Each afternoon he carries me downstairs for a change of scenery and I unnerve everyone by turning on the television. Usually we only watch when it's mandatory, because the mixture of propaganda and displays of the Capitol's power - including clips from seventy-four years of Hunger Games - is so odious. But now I'm looking for something special. The mockingjay that Bonnie and Twill are basing all their hopes on. I know it's probably foolishness, but if it is, I want to rule it out. And erase the idea of a thriving District 13 from my mind for good.

My first sighting is in a news story referencing the Dark Days. I see the smoldering remains of the Justice Building in District 13 and just catch the black-and-white underside of a mockingjay's wing as it flies across the upper right-hand corner. That doesn't prove anything, really. It's just an old shot that goes with an old tale.

However, several days later, something else grabs my attention. The main newscaster is reading a piece about a shortage of graphite affecting the manufacturing of items in District 3. They cut to what is supposed to be live footage of a female reporter, encased in a protective suit, standing in front of the ruins of the Justice Building in 13. Through her mask, she reports that unfortunately a study has just today determined that the mines of District 13 are still too toxic to approach. End of story. But just before they cut back to the main newscaster, I see the unmistakable flash of that same mockingjays wing.

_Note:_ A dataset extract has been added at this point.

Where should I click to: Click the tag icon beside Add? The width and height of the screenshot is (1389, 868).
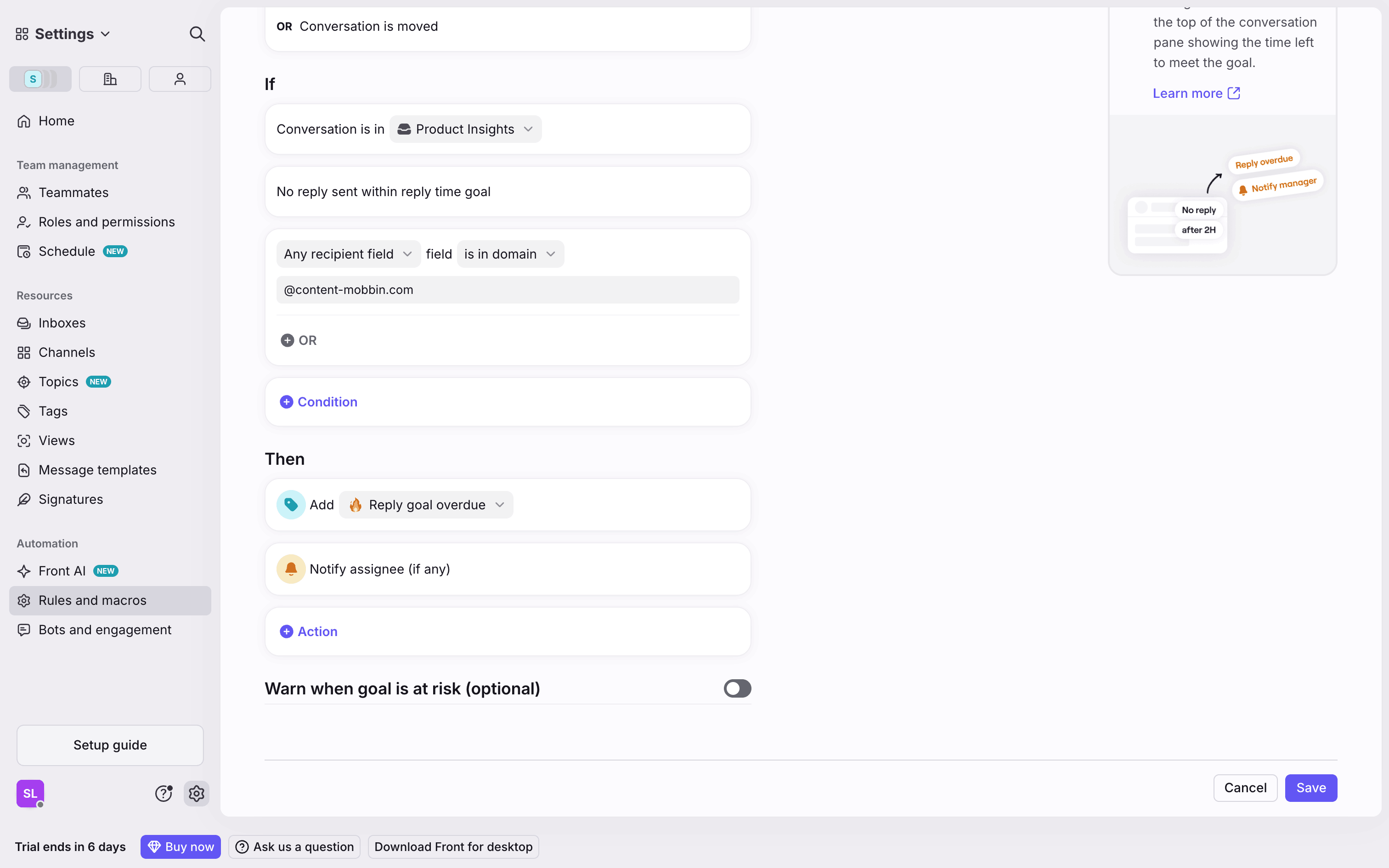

The reporter has simply been incorporated into the old footage. She's not in District 13 at all. Which begs the question, What is?

Chapter Twelve

Staying quietly in bed is harder after that. I want to be doing something, finding out more about District 13 or helping in the cause to bring down the Capitol. Instead I sit around stuffing myself with cheese buns and watching Peeta sketch. Haymitch stops by occasionally to bring me news from town, which is always bad. More people being punished or dropping from starvation.

Winter has begun to withdraw by the time my foot is deemed usable. My mother gives me exercises to do and lets me walk on my own a bit. I go to sleep one night, determined to go into town the next morning, but I awake to find Venia, Octavia, and Flavius grinning down at me.

"Surprise!" they squeal. "We're here early!"

After I took that lash in the face, Haymitch got their visit pushed back several months so I could heal up. I wasn't expecting them for another three weeks. But I try to act delighted that my bridal photo shoot is here at last. My mother hung up all the dresses, so they're ready to go, but to be honest, I haven't even tried one on.

After the usual histrionics about the deteriorated state of my beauty, they get right down to business. Their biggest concern is my face, although I think my mother did a pretty remarkable job healing it. There's just a pale pink strip across my cheekbone. The whipping's not common knowledge, so I tell them I slipped on the ice and cut it. And then I realize that's my same excuse for hurting my foot, which is going to make walking in high heels a problem. But Flavius, Octavia, and Venia aren't the suspicious types, so I'm safe there.